REQUIREMENT: Pull every line from the records that has the word "header" in it.

Saved data entries:
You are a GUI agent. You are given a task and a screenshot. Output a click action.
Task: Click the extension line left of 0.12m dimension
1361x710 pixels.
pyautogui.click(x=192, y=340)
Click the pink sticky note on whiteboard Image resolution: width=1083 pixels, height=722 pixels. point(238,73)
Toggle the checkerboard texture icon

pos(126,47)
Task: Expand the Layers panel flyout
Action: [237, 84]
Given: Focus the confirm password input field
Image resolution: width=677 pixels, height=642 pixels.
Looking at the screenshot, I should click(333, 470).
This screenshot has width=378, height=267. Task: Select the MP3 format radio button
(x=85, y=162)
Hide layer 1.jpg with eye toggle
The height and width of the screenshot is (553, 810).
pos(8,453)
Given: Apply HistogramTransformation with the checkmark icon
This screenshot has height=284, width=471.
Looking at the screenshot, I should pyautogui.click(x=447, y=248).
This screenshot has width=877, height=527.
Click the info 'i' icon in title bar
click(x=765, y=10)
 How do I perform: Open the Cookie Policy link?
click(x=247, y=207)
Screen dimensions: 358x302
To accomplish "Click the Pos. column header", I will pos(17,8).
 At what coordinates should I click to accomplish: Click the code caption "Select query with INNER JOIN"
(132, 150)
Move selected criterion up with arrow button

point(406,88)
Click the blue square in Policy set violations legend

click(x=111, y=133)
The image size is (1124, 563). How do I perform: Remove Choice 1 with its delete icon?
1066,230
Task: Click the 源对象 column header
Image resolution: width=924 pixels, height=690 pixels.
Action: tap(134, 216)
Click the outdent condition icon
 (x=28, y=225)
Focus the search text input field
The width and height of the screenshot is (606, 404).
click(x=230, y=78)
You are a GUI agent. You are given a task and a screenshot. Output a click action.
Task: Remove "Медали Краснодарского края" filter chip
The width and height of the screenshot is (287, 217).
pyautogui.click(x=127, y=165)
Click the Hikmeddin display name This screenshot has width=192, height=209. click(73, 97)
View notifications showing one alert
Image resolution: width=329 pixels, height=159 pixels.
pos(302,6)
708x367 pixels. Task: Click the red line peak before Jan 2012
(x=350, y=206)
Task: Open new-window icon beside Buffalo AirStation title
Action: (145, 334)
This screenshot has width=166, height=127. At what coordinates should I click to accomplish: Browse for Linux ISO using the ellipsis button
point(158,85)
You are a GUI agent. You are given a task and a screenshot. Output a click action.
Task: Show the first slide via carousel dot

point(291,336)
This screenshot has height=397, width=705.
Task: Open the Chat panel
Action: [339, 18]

RESPONSE TO THE TASK:
To accomplish "Click the Pos. column header", I will pos(17,8).
Task: Click the 源对象 column header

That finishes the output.